- Born: 1990 (age 35–36)
- Citizenship: Denmark; United States;
- Education: Whitney M. Young Magnet High School
- Occupation: Principal Ballerina
- Years active: 2009–present
- Spouse: Christian Baldwin Hammeken
- Career
- Current group: Royal Danish Ballet

= Caroline Baldwin =

American and Danish ballet dancer (born 1990)

Caroline Baldwin (born 1990) is an American and Danish ballet dancer who is currently a principal dancer with the Royal Danish Ballet in Copenhagen.

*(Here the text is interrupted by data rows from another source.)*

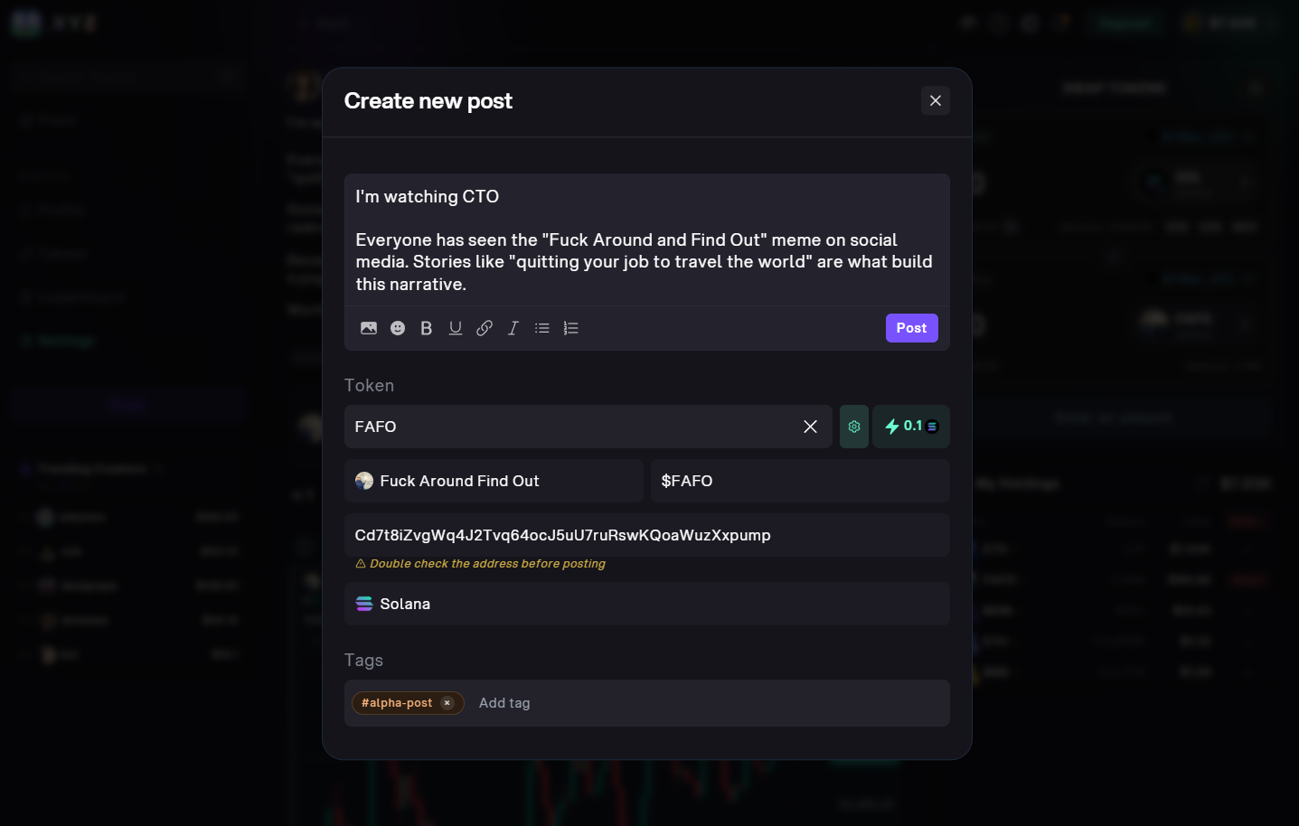Publish with the Post button

click(911, 328)
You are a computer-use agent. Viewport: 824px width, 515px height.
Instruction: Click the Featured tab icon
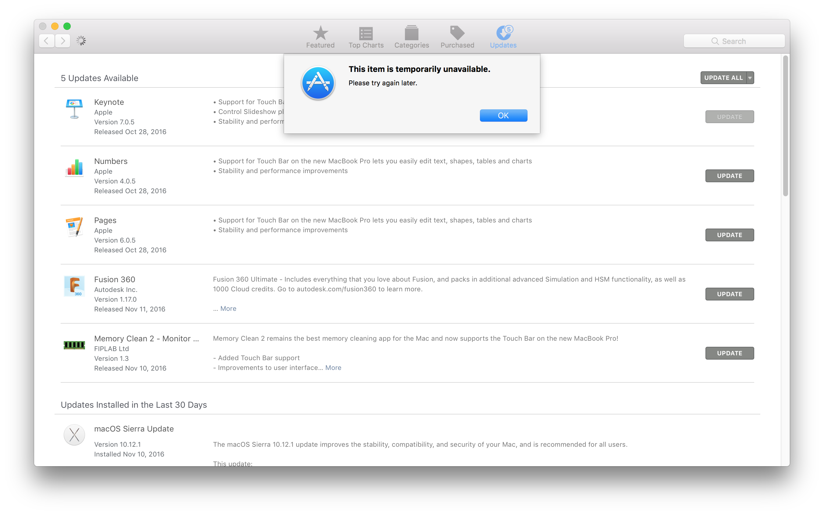point(320,34)
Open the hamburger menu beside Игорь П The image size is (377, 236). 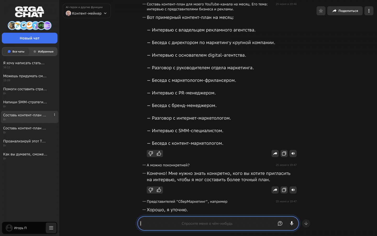point(51,228)
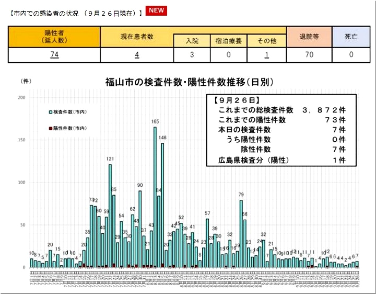Click the 宿泊療養 column header
This screenshot has height=294, width=376.
click(228, 41)
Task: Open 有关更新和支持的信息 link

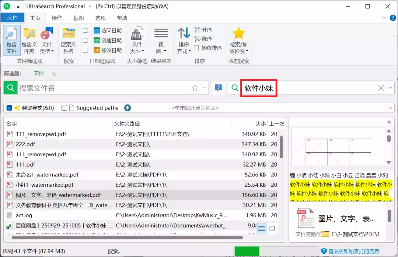Action: click(354, 251)
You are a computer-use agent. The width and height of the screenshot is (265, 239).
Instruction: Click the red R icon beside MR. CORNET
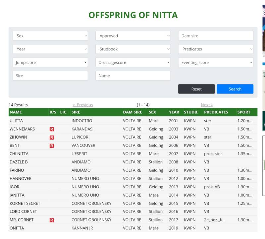pyautogui.click(x=52, y=220)
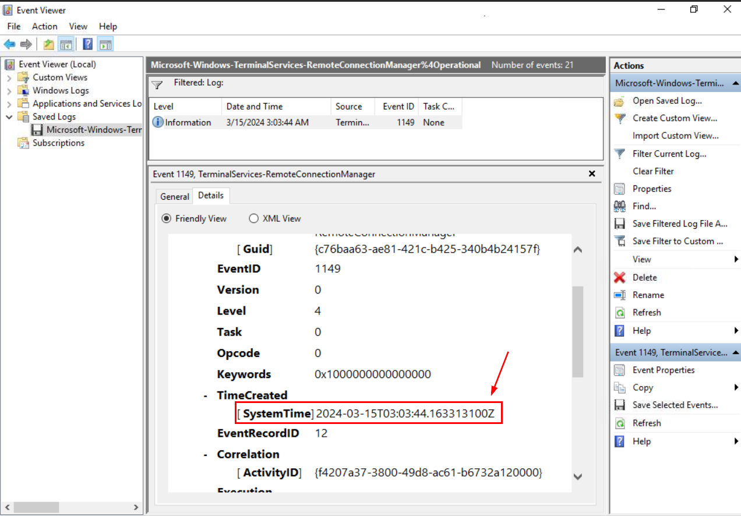Viewport: 741px width, 516px height.
Task: Click the Back arrow toolbar icon
Action: click(x=9, y=44)
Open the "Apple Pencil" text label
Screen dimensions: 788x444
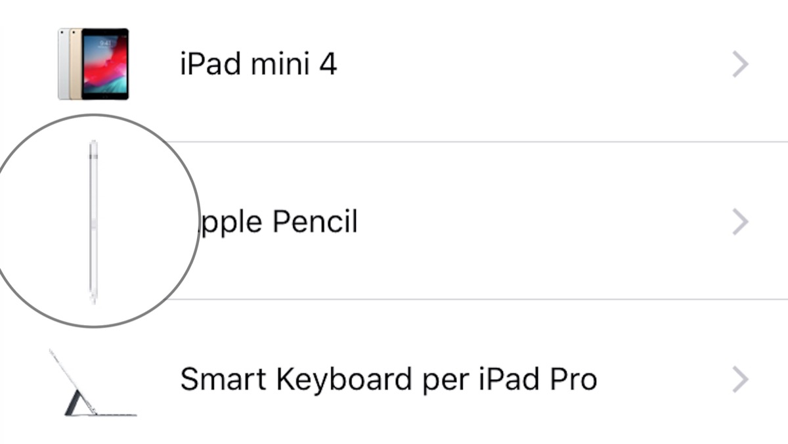[x=276, y=222]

== Early life and education ==
Baldwin was raised in Chicago, Illinois. She attended her first ballet class at age 11, and later trained at the Faubourg School of Ballet, while attending high school, and attended summer intensives at Houston Ballet, San Francisco Ballet School, School of American Ballet in New York City and The Royal Ballet School in London.

== Career ==
In 2007, at age 17, Baldwin competed at the Youth America Grand Prix, and was spotted by the Royal Danish Ballet, and was invited to take classes with the company in Copenhagen.

In 2009, she became an apprentice with the company, and was promoted to the corps de ballet later that year. She was named soloist in 2013, and as a soloist, she danced Odette/Odile in Swan Lake, and returned to the U.S. to dance August Bournonville's works.

In 2017, she became a principal dancer. As of 2019, she is one of the four American principal dancers in the company. She had also performed for Queen Margrethe II.

In 2021 Caroline was knighted by the Danish Queen for her outstanding contribution to the art of ballet.